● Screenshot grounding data

____

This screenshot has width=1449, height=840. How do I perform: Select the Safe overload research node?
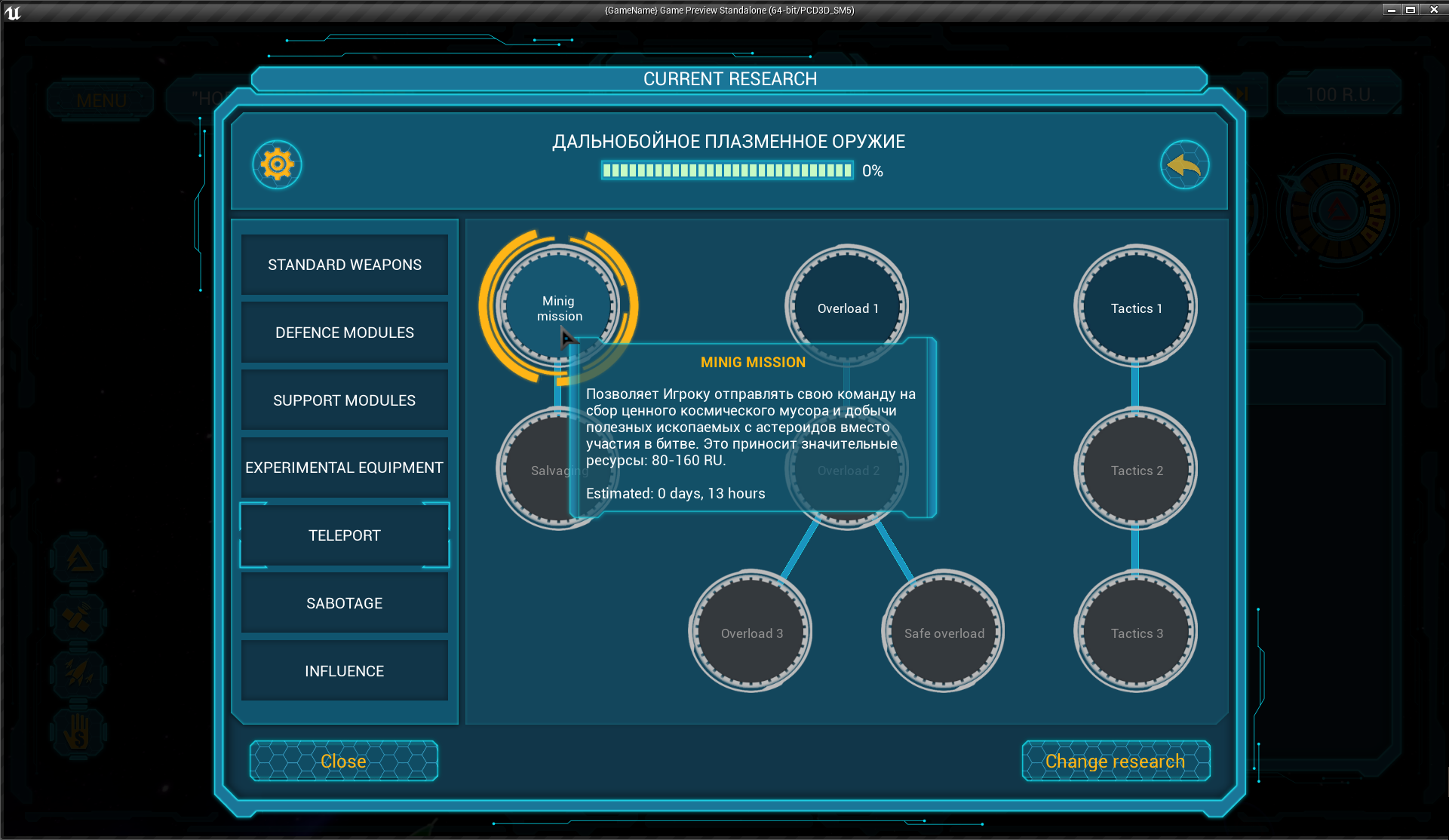point(943,633)
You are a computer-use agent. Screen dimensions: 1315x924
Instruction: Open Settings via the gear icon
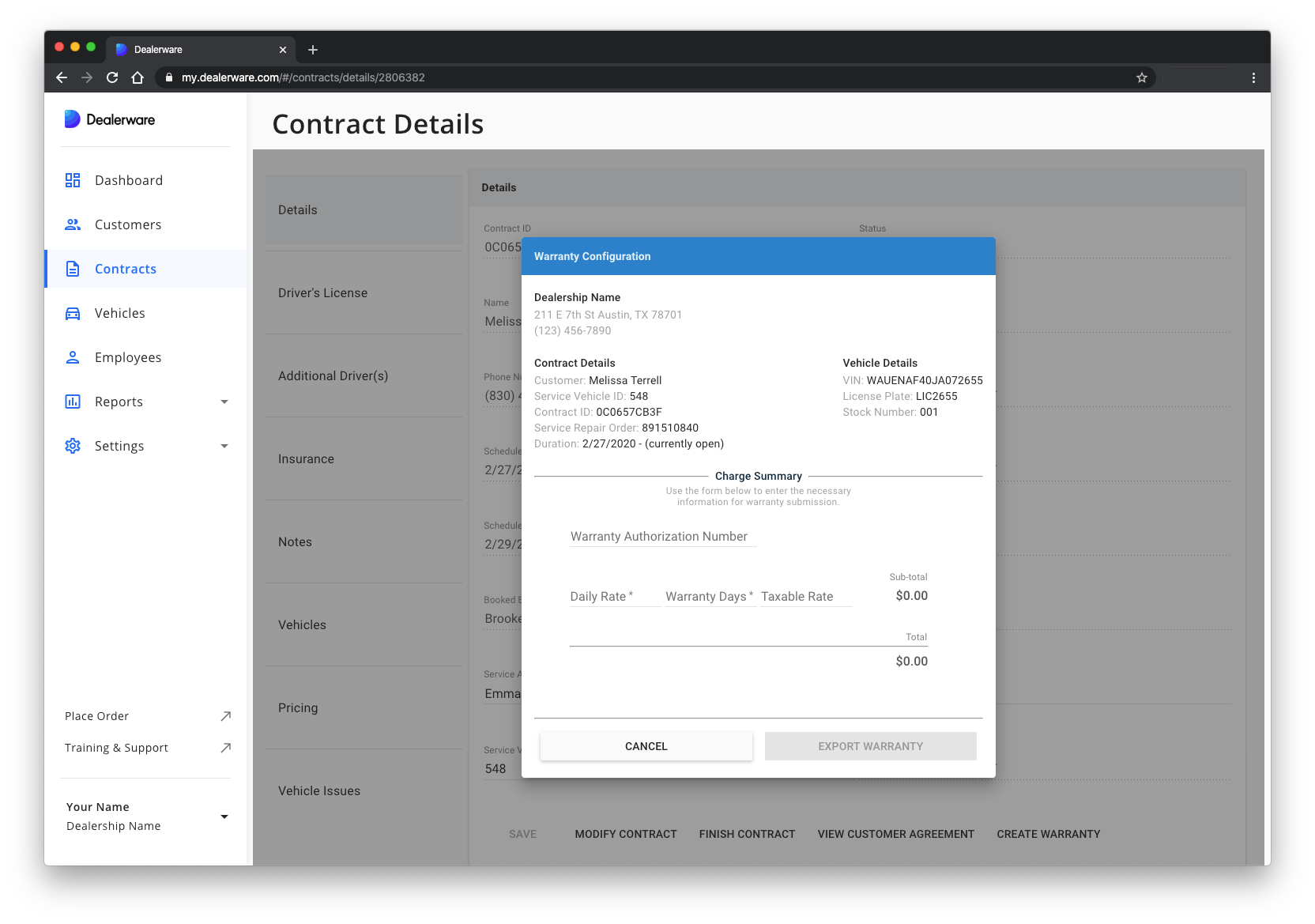pyautogui.click(x=72, y=446)
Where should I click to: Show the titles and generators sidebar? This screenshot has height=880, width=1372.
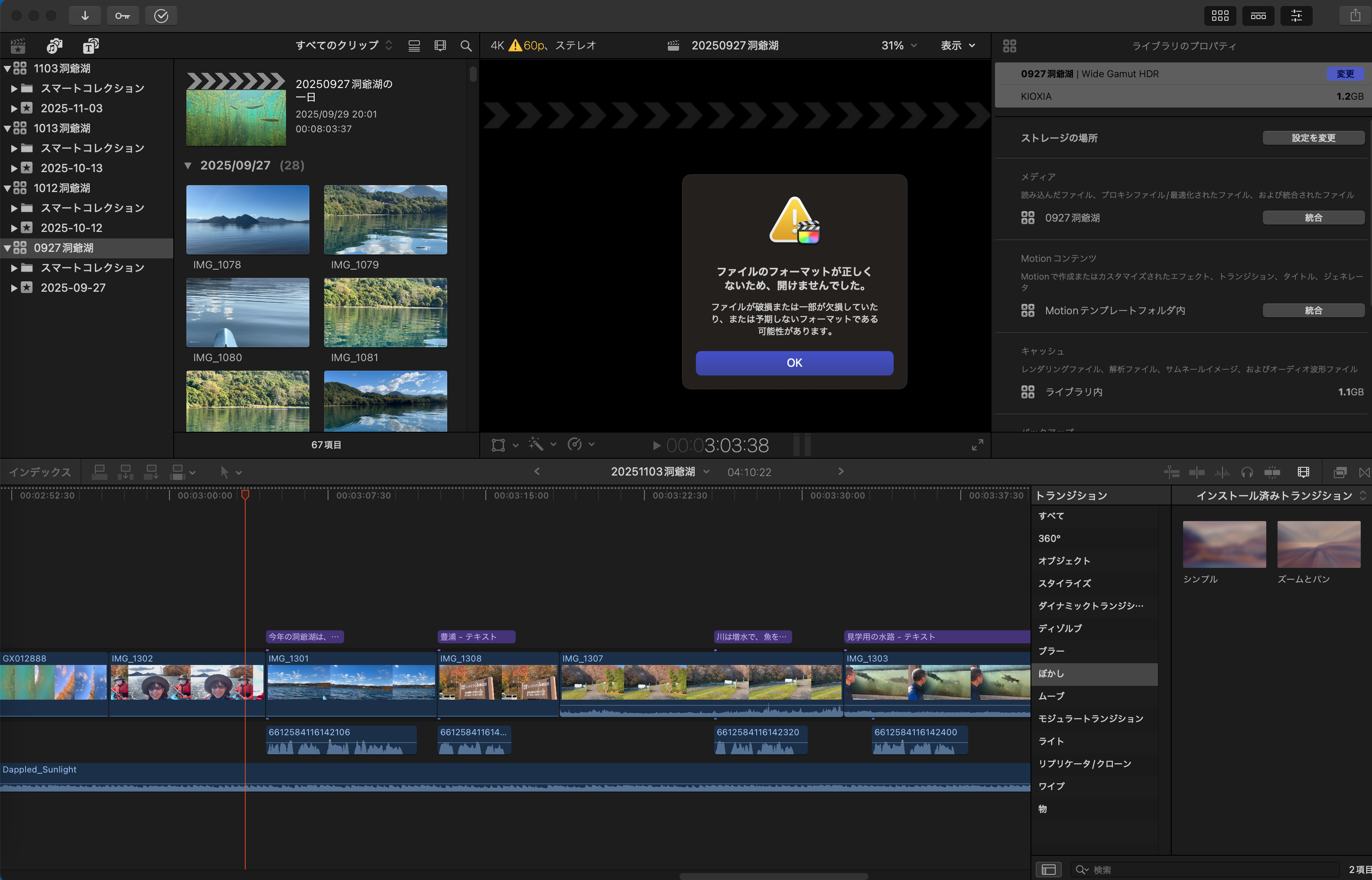pyautogui.click(x=90, y=46)
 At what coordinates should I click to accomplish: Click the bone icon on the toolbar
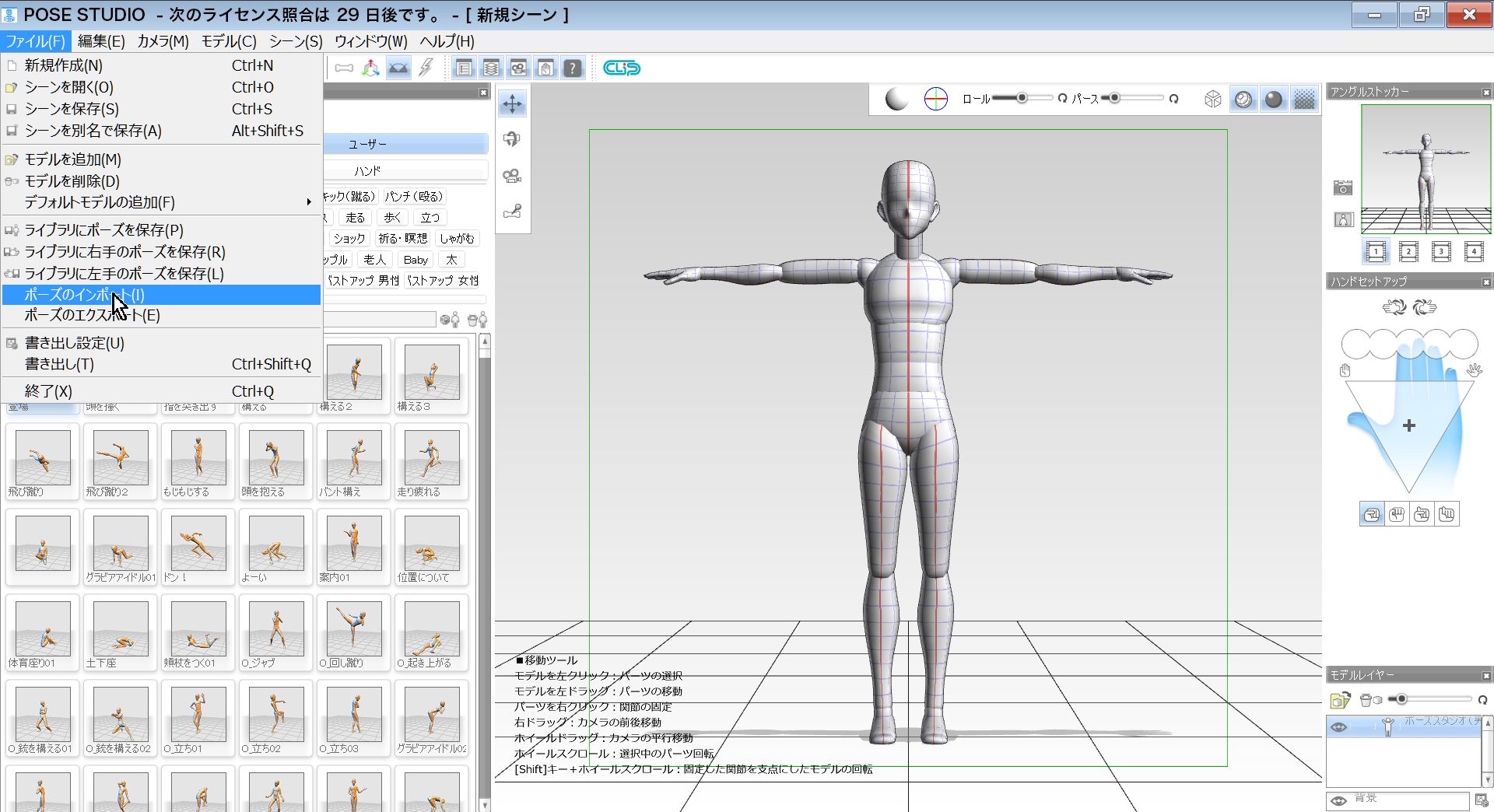343,68
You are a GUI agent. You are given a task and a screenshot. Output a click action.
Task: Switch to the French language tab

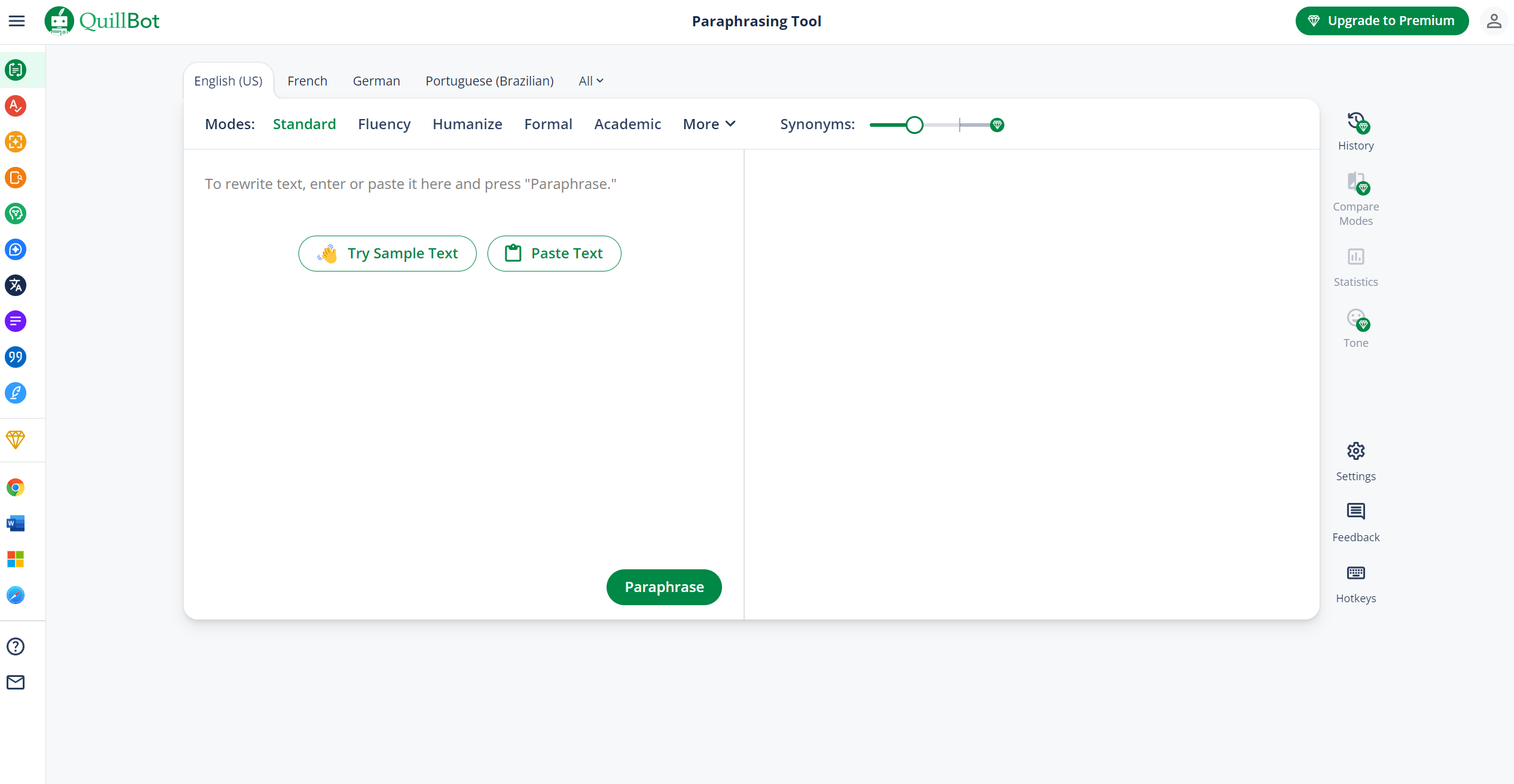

____

● What is expected
Copy each line of the entries in which the string "agent" is found.

● Written response
You are a computer-use agent. Screen dimensions: 1315x924
You are a GUI agent. You are given a task and a screenshot. Output a click action.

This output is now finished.